Hydrocephalus, characterized by an accumulation of cerebrospinal fluid (CSF) in the ventricles, can lead to increased intracranial pressure. Cerebral edema, on the other hand, involves the swelling of brain tissue, a can be either intracellular edema, where fluid shifts into brain cells from the surrounding space, or interstitial edema, where fluid accumulates outside the brain cells due to increased vessel permeability. Both conditions can elevate intracranial pressure, resulting in intracranial hypertension.

What conditions are associated with vasogenic intracranial hypertension?

Vasogenic intracranial hypertension arises from increased vessel permeability, leading to fluid accumulation outside the brain cells. Common causes include brain tumors, which can form new, leaky blood vessels, and brain inflammation conditions like meningitis or encephalitis. Additionally, head trauma can also trigger vasogenic intracranial hypertension.

How does brain herniation relate to intracranial hypertension?

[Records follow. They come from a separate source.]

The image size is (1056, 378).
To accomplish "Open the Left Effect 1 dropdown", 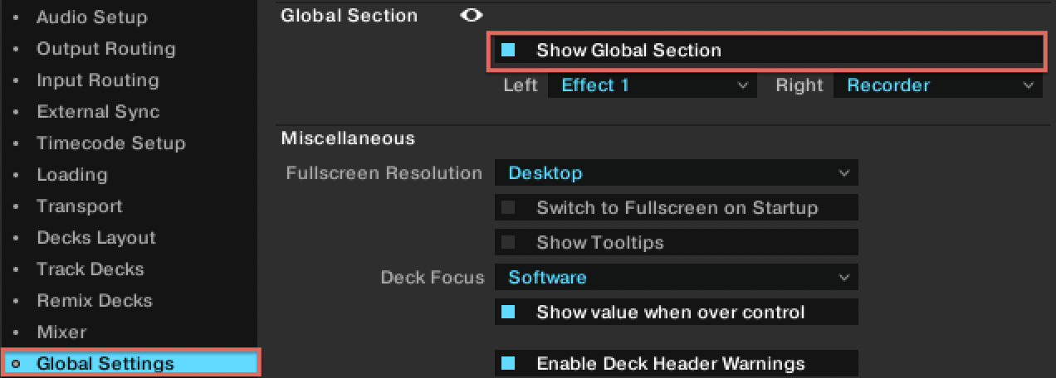I will pos(653,85).
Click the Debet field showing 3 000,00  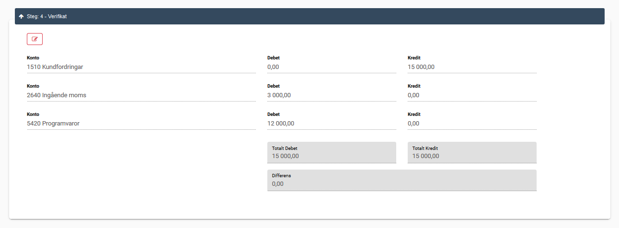click(332, 95)
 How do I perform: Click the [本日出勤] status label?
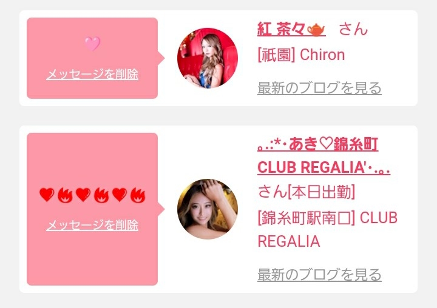[321, 192]
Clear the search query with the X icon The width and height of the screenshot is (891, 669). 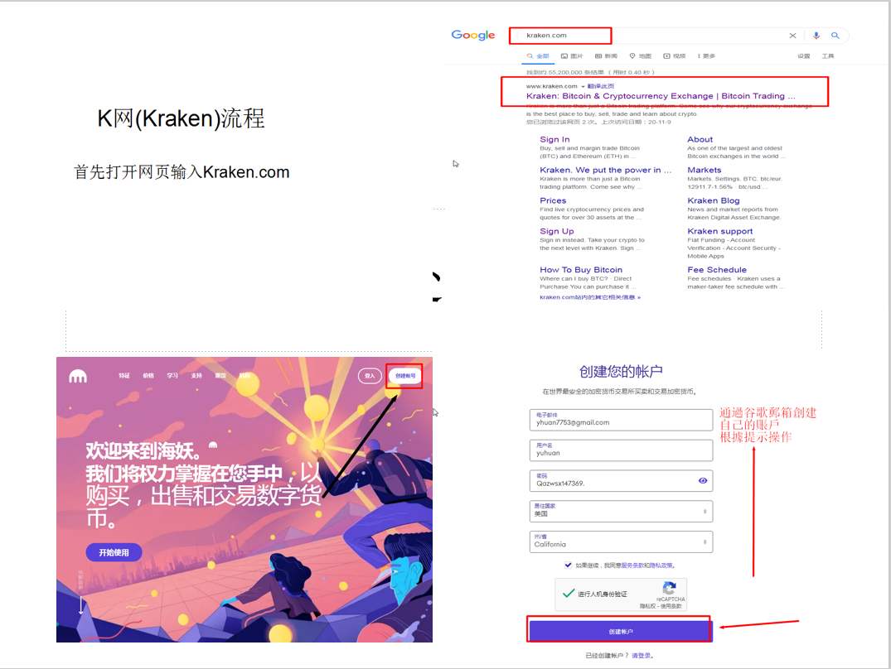[x=793, y=35]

Brain herniation is a severe complication of intracranial hypertension. It involves the displacement of brain tissue from its usual position due to elevated intracranial pressure. Types of herniation include subfalcine (under the falx cerebri), transtentorial (past the tentorium cerebelli), and tonsillar (into the foramen magnum). These herniations can compress or shear vital brain structures, leading to significant damage or even death.

What treatment strategies are available for managing intracranial hypertension?

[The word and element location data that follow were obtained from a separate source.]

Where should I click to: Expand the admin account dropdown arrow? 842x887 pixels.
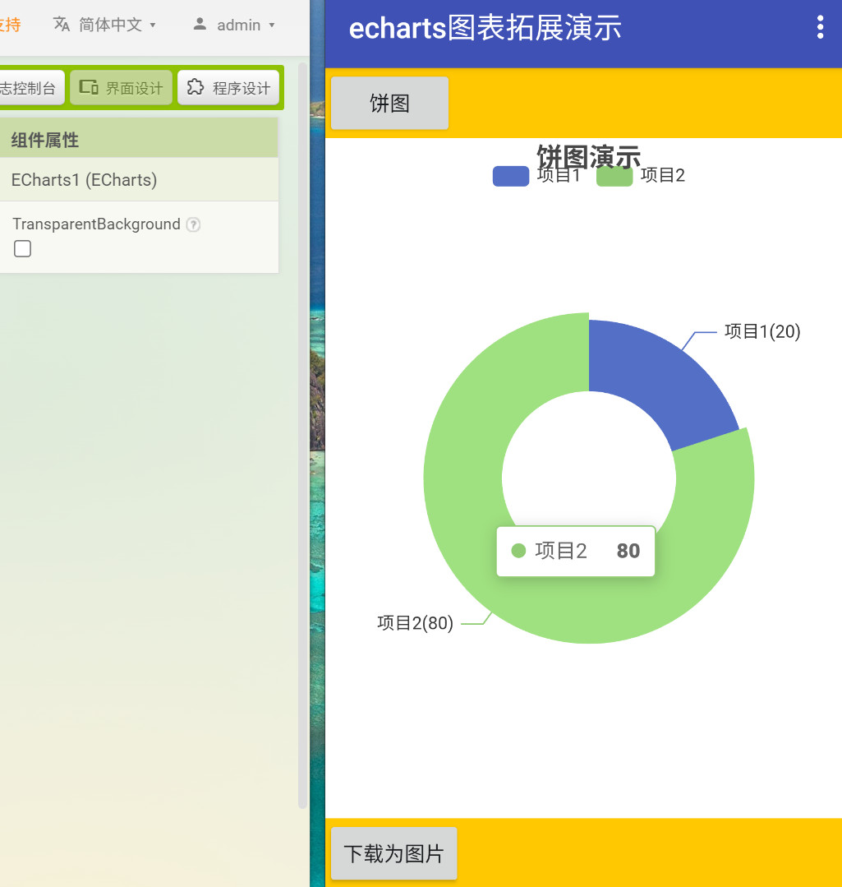pyautogui.click(x=272, y=25)
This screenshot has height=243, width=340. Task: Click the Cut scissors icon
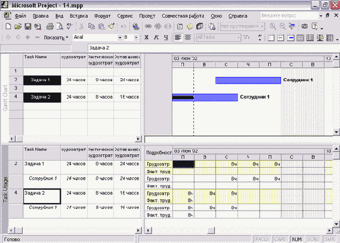point(81,26)
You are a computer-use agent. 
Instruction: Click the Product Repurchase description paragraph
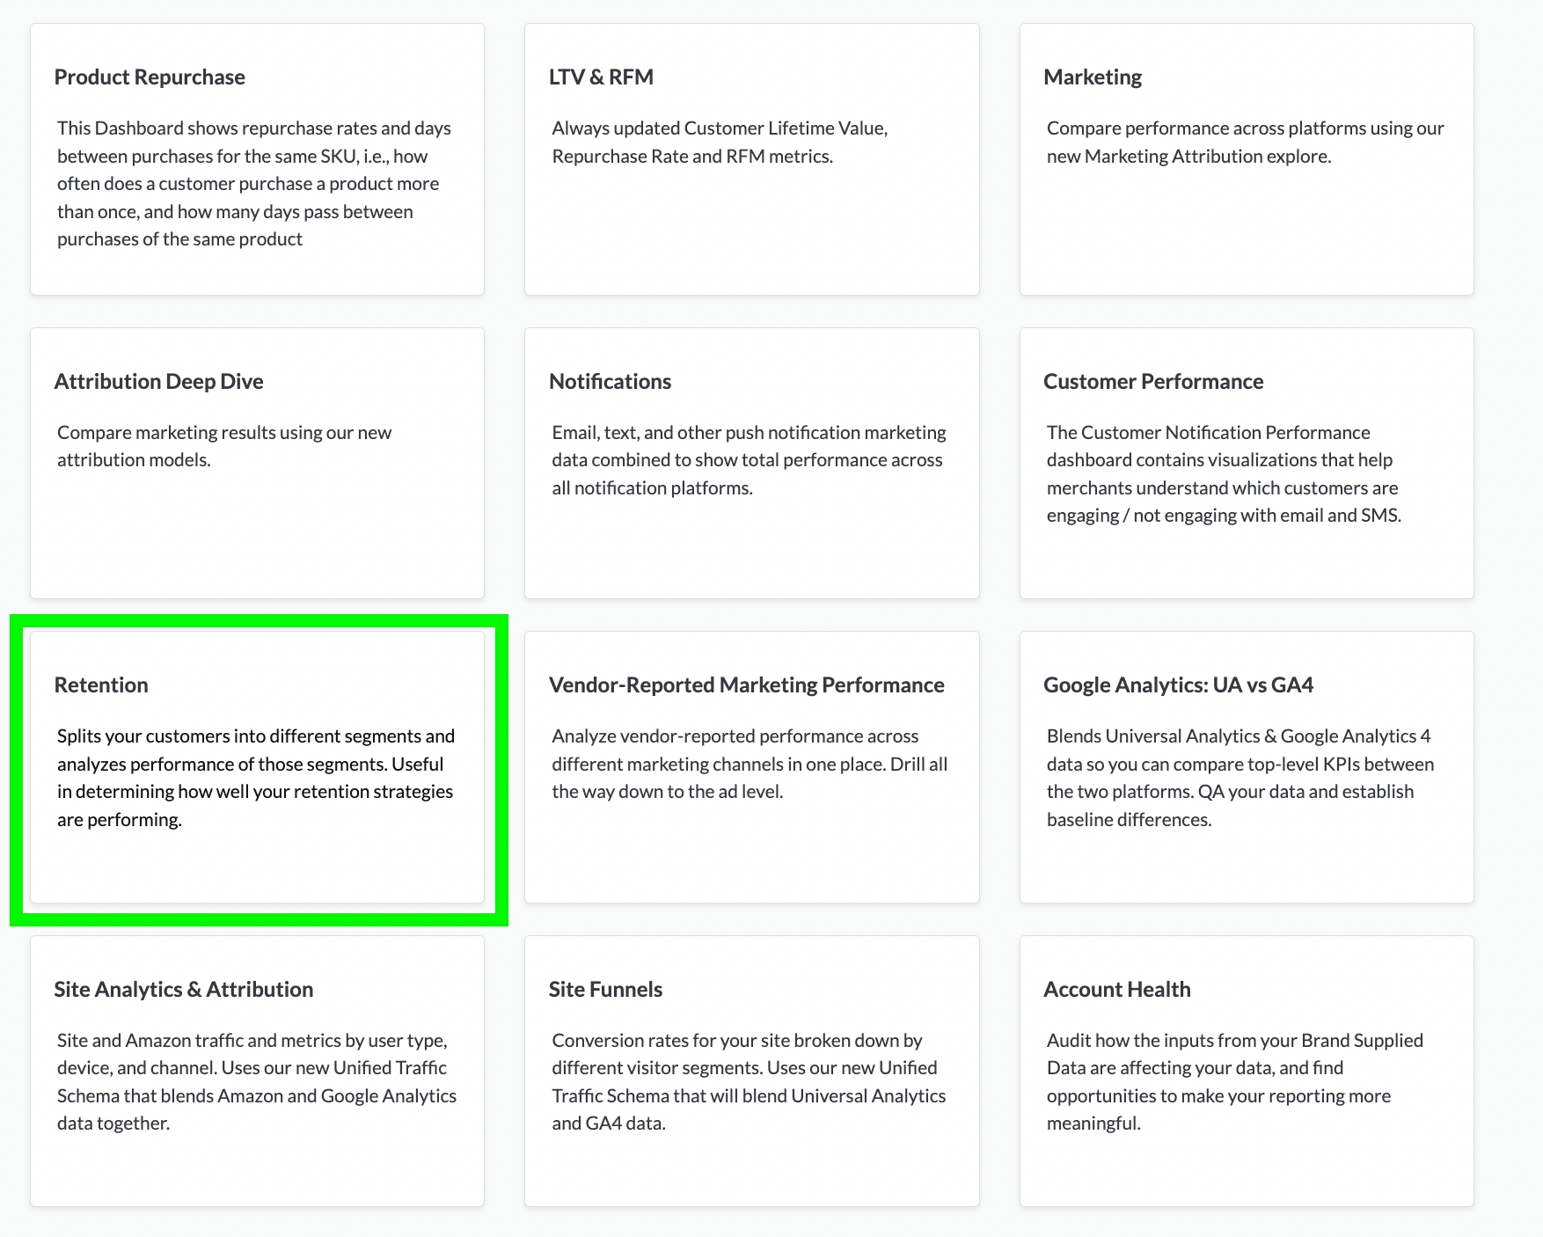pos(253,184)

Several strategies can help manage intracranial hypertension. Hyperventilation can induce cerebral vasoconstriction by decreasing PaCO2, which reduces intracranial pressure. Mannitol, an osmotic diuretic, can decrease cerebral edema. Ventriculostomy allows for the drainage of CSF, further reducing pressure. In cases of idiopathic intracranial hypertension (IIH), acetazolamide can be prescribed to decrease CSF production, and optic nerve sheath fenestration can address papilledema.